Perhaps "the gays" as firing squad targets is a bit of hyperbole, but so is "imagine we whip up hysteria with imagined fears that “they” will sodomize us all".  I do think that gay issues are a flash point for the Church.  Many would see some policies the Church has as being instituted specifically to discourage gay couples and their families from participating in the Church.  And while I don't attend often, I do sometimes attend when invited.  Last time I went, gay issues were brought up twice and in 2 different meetings.
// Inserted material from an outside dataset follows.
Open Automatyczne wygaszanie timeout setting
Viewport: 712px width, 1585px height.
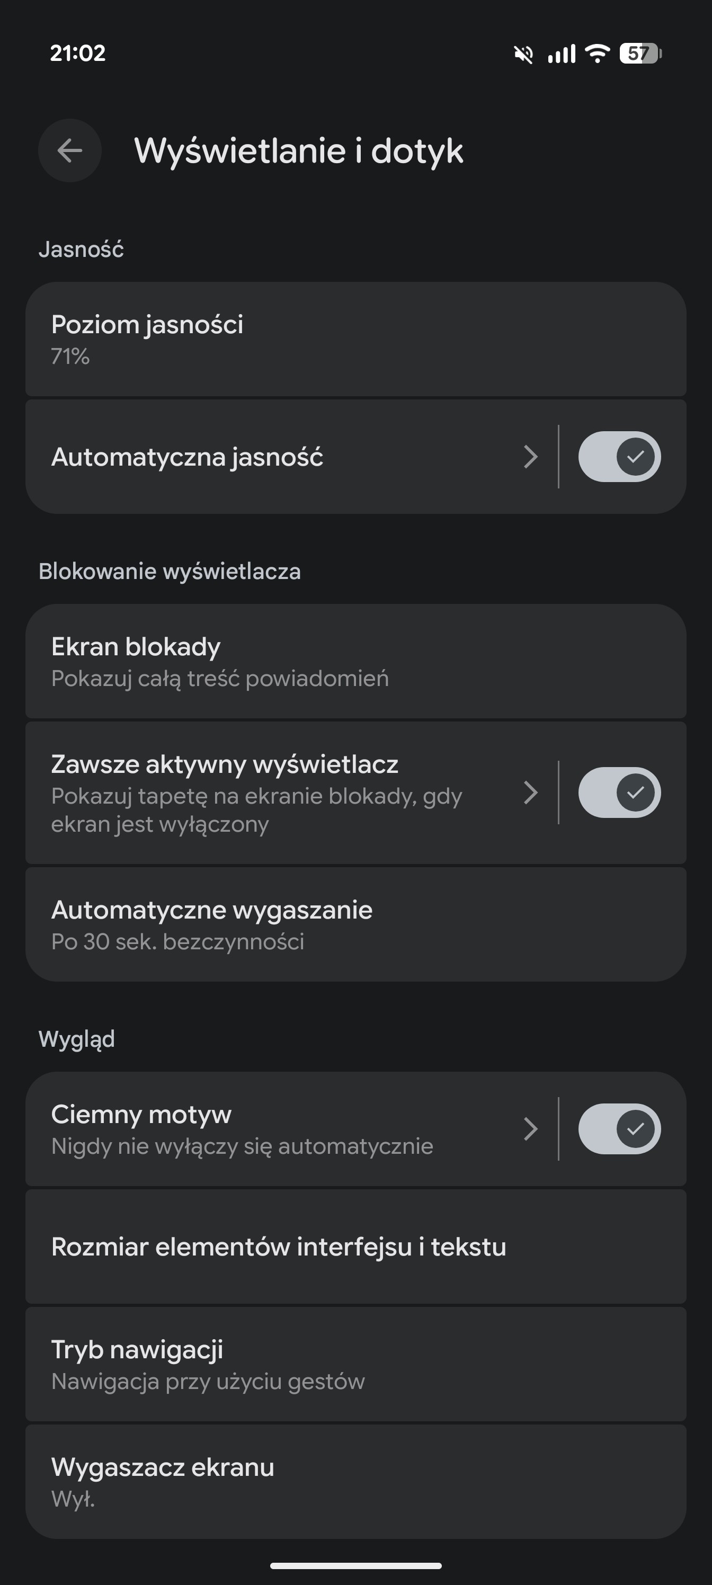tap(356, 924)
It can very easily feel like a target is put upon the LGBT community by the Church.

You see gay issues being brought up constantly on this board like whack-a-moles.  As soon as one is finished or shut down, another one appears.  While I feel a lot of posters are quite civil in these discussions there is a lot of pretty harsh things said in these threads.  Some here will post any survey or study no matter what the source or credibility to diminish the LGBT community.  Assumptions are often made in the worse possible light.  Some are sure the Second Coming is just around the corner because gays are no longer denied their civil rights.  I could probably pull out pretty anti gay remarks made in every one of these threads.  But to be fair, I would also have to pull out every positive and encouraging comment towards the LGBT community.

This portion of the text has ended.